(Stored data entries)
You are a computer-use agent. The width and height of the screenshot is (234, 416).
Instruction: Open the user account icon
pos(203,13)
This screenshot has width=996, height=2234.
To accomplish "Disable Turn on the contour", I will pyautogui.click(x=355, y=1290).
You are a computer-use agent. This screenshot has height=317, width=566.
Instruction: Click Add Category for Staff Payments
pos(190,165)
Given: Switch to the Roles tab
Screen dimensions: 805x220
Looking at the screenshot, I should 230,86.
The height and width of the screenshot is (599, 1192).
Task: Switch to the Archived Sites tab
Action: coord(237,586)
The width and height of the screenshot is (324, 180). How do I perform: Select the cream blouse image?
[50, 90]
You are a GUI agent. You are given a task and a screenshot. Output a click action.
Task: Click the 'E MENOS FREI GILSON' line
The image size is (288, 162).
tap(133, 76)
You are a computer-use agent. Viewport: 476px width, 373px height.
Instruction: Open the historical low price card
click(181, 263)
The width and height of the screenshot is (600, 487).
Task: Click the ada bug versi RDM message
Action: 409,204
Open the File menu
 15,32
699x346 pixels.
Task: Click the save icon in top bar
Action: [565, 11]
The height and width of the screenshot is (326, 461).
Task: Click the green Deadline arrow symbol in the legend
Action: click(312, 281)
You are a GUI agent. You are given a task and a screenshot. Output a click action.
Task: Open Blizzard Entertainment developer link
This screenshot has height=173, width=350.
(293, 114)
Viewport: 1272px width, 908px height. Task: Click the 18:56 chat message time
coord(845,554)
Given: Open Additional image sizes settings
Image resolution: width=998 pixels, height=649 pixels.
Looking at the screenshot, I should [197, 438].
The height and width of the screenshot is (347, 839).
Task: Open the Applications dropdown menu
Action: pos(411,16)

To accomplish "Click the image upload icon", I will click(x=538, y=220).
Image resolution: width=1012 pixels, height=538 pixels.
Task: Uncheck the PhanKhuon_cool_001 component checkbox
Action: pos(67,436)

● Exercise: The answer is the full set of records above, repeated exactly.

● Reply:
You are a computer-use agent. The width and height of the screenshot is (234, 416).
Instruction: Open the user account icon
pos(203,13)
This screenshot has width=996, height=2234.
To accomplish "Disable Turn on the contour", I will pyautogui.click(x=355, y=1290).
You are a computer-use agent. This screenshot has height=317, width=566.
Instruction: Click Add Category for Staff Payments
pos(190,165)
Given: Switch to the Roles tab
Screen dimensions: 805x220
Looking at the screenshot, I should 230,86.
The height and width of the screenshot is (599, 1192).
Task: Switch to the Archived Sites tab
Action: coord(237,586)
The width and height of the screenshot is (324, 180). How do I perform: Select the cream blouse image?
[50, 90]
You are a GUI agent. You are given a task and a screenshot. Output a click action.
Task: Click the 'E MENOS FREI GILSON' line
The image size is (288, 162).
tap(133, 76)
You are a computer-use agent. Viewport: 476px width, 373px height.
Instruction: Open the historical low price card
click(181, 263)
The width and height of the screenshot is (600, 487).
Task: Click the ada bug versi RDM message
Action: 409,204
Open the File menu
 15,32
699x346 pixels.
Task: Click the save icon in top bar
Action: [565, 11]
The height and width of the screenshot is (326, 461).
Task: Click the green Deadline arrow symbol in the legend
Action: click(312, 281)
You are a GUI agent. You are given a task and a screenshot. Output a click action.
Task: Open Blizzard Entertainment developer link
This screenshot has height=173, width=350.
(293, 114)
Viewport: 1272px width, 908px height. Task: Click the 18:56 chat message time
coord(845,554)
Given: Open Additional image sizes settings
Image resolution: width=998 pixels, height=649 pixels.
Looking at the screenshot, I should [197, 438].
The height and width of the screenshot is (347, 839).
Task: Open the Applications dropdown menu
Action: pos(411,16)

To accomplish "Click the image upload icon", I will click(x=538, y=220).
Image resolution: width=1012 pixels, height=538 pixels.
Task: Uncheck the PhanKhuon_cool_001 component checkbox
Action: pos(67,436)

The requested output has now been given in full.